I looked up at him, fighting the roiling in my chest and stomach. “Even when you told me you loved me, my first thought was that you must be kidding. That this couldn't be real.”
Hurt flashed across his face and hurried on. “It's not that I don't believe you love me, Ev. It's me. These doubts... they don't just go away because we said I love you to each other.”
The room fell silent. I could feel the weight of everyone's concern, and it made me feel even smaller.
“Oh, honey,” Kelsey said softly, moving to sit on my other side. “Remember what we talked about at the spa?”
I shrugged. I remembered feeling empowered that day, and I'd declared that I was stronger, but what had felt like a giant leap had turned out to be one small step for chubby-girl-kind.
Kelsey, who knew me and the journey I'd been on since meeting her better than anyone else, saw right through me. “I know you don't believe it yet, Pen, but we weren't blowing smoke up your ass when we told you that no one is totally confident all the time. We all struggle against these ridiculous beauty standards.”
“But that's just it,” I said, the words tumbling out now. “I'm supposed to be this beacon of body positivity. I tell people to love themselves, to embrace their bodies. But what if... what if Odin found out I don't believe in what I'm preaching? What if he exposes all the times I've felt insecure, all the posts where I claimed to be happy with my body when, deep down, I was struggling?”
Jules leaned forward, her usual mischief replaced with something so powerful, I couldn't even begin to understand what was stoking the fires in her soul. “Pen, that doesn't make you fake. It makes you human.”
Trixie nodded in agreement. “Authenticity isn't about being perfect. It's about being real, struggles and all.”
“They're right,” Everett said, gently turning my face towards his. “Your journey, your struggles—they’re what makes your message so powerful. You're not speaking from some unreachable place of perfection. You're in the trenches, fighting the same battle as everyone else.”
I bit my lip and looked him right in the abs. “Everyone?”
“Baby, you should have seen how nervous I was at the KnightWear photoshoot.” He glanced over at his brother and shrugged. “I've never told anyone this, but I threw up twice.”
“What? But...” He was fit, he was perfect by every standard out there. He had a six pack and those deliciously wide shoulders, and muscles where I didn't even know muscles grew.
“And do you know that they still photoshopped the pictures?
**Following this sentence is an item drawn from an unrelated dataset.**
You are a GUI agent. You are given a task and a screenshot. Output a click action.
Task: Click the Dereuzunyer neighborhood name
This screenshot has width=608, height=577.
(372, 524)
You've seen my ass. It's not shaped like that. That's an artist's rendering of my butt.” He made a disgusted face that said he did not approve of these messages.
I took his hand and kissed his fingers. “I'm sorry that happened to you. I'm flabbergasted too. I... I guess everyone really can have body insecurities.”
Neith, ever the pragmatist, spoke up. “Penelope, your vulnerability could be your greatest strength here. What if, instead of trying to hide your struggles, we embrace them?”
Ugh. Now I was going to be the one to throw up twice, because I had a horrible feeling I knew exactly what she wanted me to do. I asked anyway just in case I was wrong. “How do you mean?”
“What if we get ahead of Odin? What if you share your journey, doubts and all, on your own terms? Show the world that body positivity is a journey, with twists and turns and falls and mountains, not some sunny, beachy, perfect destination.”
I was right. I was going to throw up. “But what if I suck it up, buttercup, and let people see that struggle, those vulnerabilities, and it's not enough? What if people feel betrayed? Because that's not what I've been saying all along.”
“Then we help them see by the rest of us also showing them the truth,” Kelsey said firmly. “We show them that body positivity isn't about never having doubts. It's about loving yourself despite those doubts, about fighting back against a world that tries to make us feel small.”
I looked around the room and saw nods of agreement.
“Look, Pen,” Everett said, his voice gruff and gravely, “you've got an army behind you. We're not fighting because we thinkyou're perfect. We're fighting because we know you're real. And that's worth a hell of a lot more.”
I blinked a hundred times, holding back the tears welling up, but for the first time in forever, they weren't tears of fear.
“Thank you,” I whispered. “All of you. I... I don't know if I'm strong enough to do this. But I want to try.”
Everett pulled me close, pressing a kiss to my temple. “You are strong enough. And on the days you don't feel strong, you've got all of us to lean on.”
I still felt the weight of my insecurities, of the self-doubt that I'd tried my best to shove under the carpet for years. But now, it felt a little lighter. Maybe, just maybe, my struggles could help others feel less ashamed, less alone, and less unloved too.
BESTIES FACESPACE GROUP LIVE
[Kelsey Best and Penelope Quinn on camera in front of a fireplace]
Penelope:Hey, Besties. We've got a very special live for you today and look who’s here with me.
Kelsey:Hey, everyone. Welcome to our live stream.